» **Your task**
The records below need to be printed in full. Keep each one exact.

◆ ◆ ◆

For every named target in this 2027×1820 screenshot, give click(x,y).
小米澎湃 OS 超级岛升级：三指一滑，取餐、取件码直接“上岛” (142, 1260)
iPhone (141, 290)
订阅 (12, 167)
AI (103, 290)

◆ ◆ ◆

» **Answer below**
For every named target in this 2027×1820 screenshot, give click(x,y).
小米澎湃 OS 超级岛升级：三指一滑，取餐、取件码直接“上岛” (142, 1260)
iPhone (141, 290)
订阅 (12, 167)
AI (103, 290)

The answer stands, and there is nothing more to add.